§ Records shown
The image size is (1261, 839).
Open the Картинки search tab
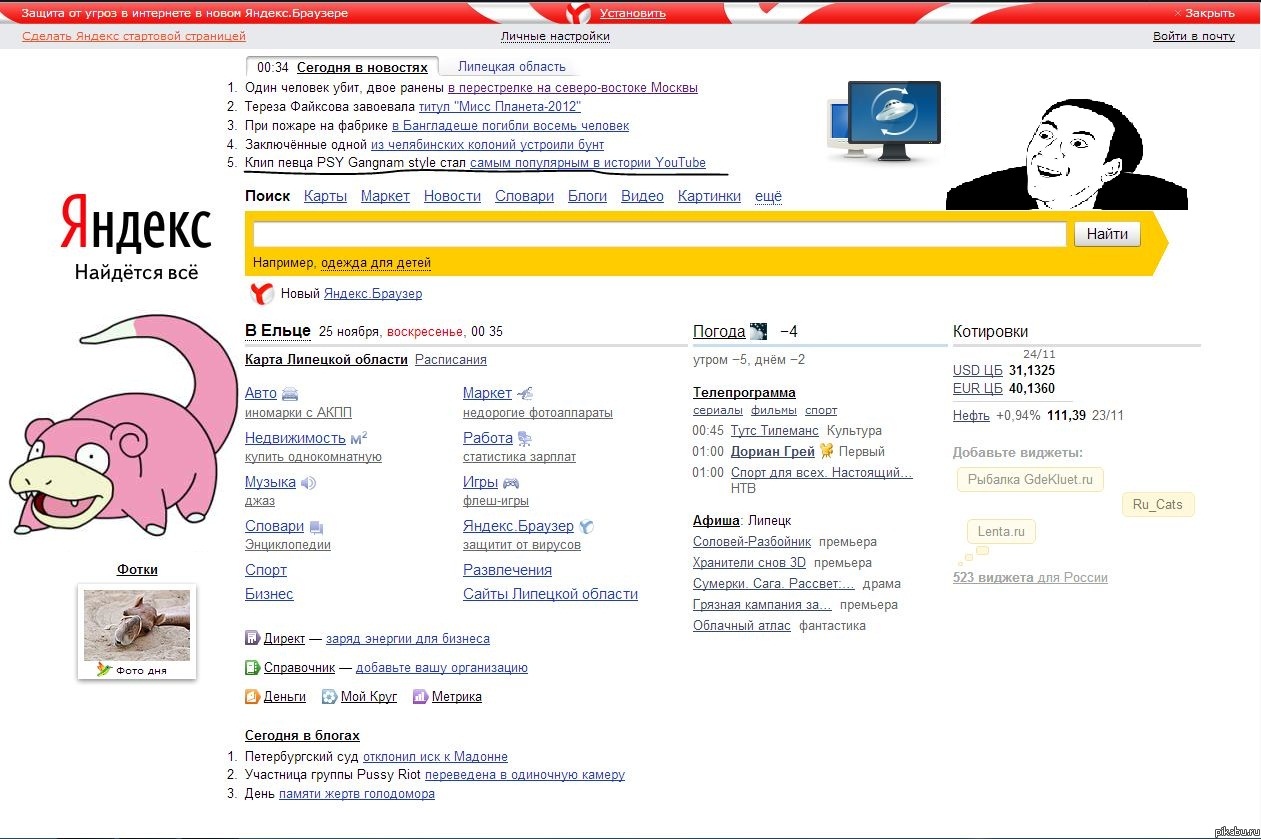pos(709,196)
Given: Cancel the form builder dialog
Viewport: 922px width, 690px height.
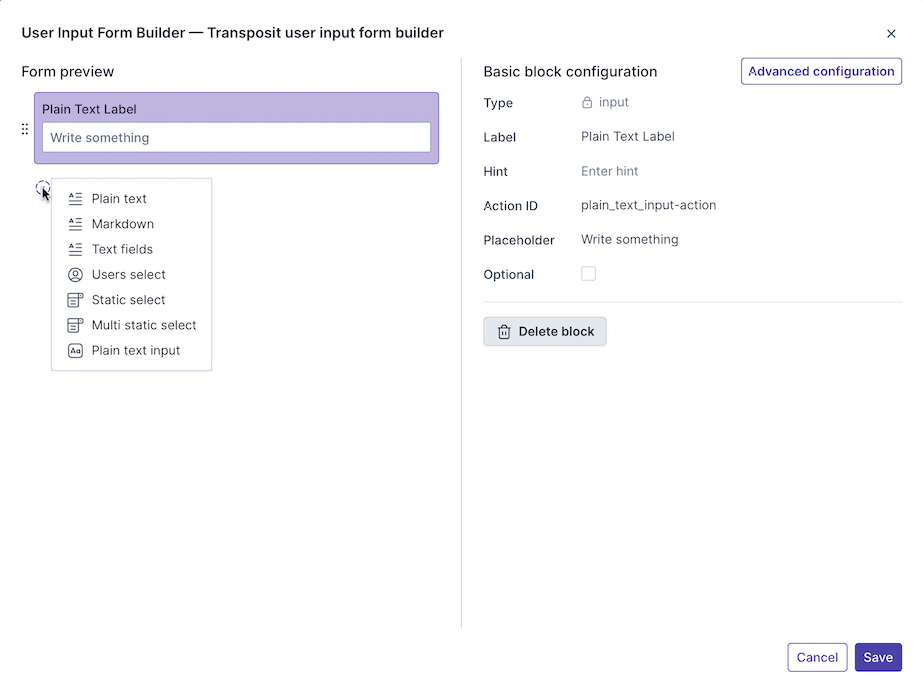Looking at the screenshot, I should pyautogui.click(x=817, y=657).
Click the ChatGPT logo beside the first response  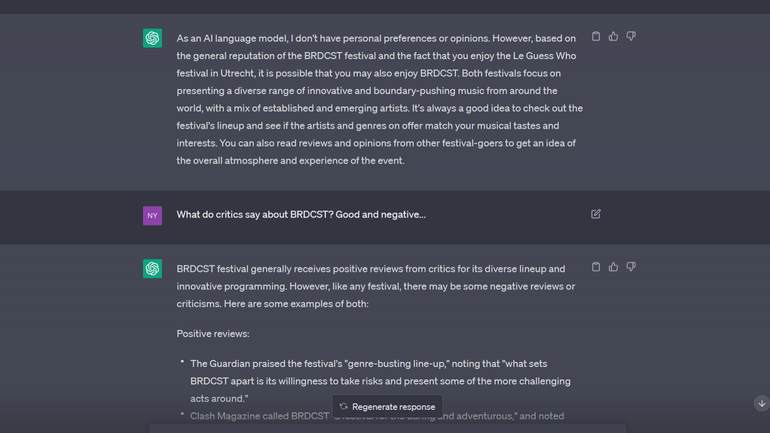(x=152, y=38)
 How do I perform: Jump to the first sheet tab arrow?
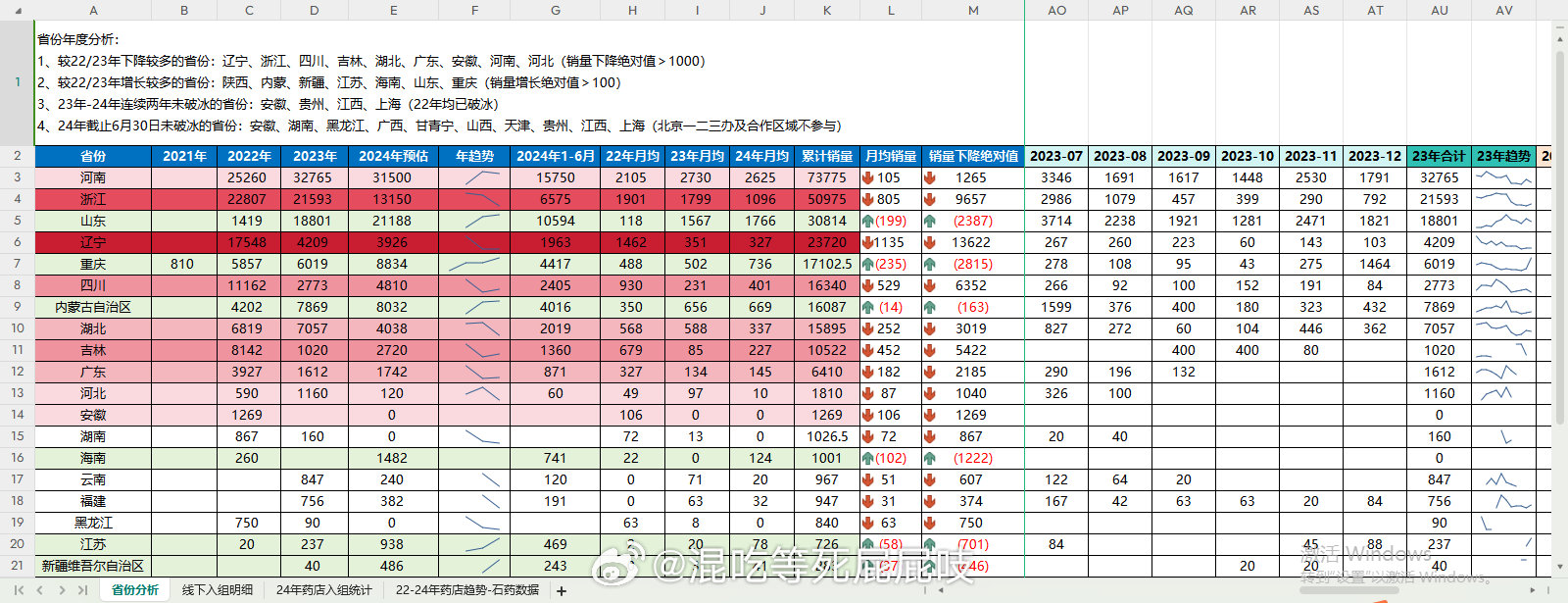pos(18,590)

§ Work to be completed
Copy the items from the very first line through the line containing "Looking at the", inclusive, changing "form builder dialog" to "form builder window" and keeping everything else the same. Leave the pictures out of your answer.

§ Correct output
The image size is (1261, 839).
Open the Картинки search tab
pos(709,196)
Given: Cancel the form builder window
Viewport: 922px width, 690px height.
Looking at the screenshot, I should pyautogui.click(x=817, y=657).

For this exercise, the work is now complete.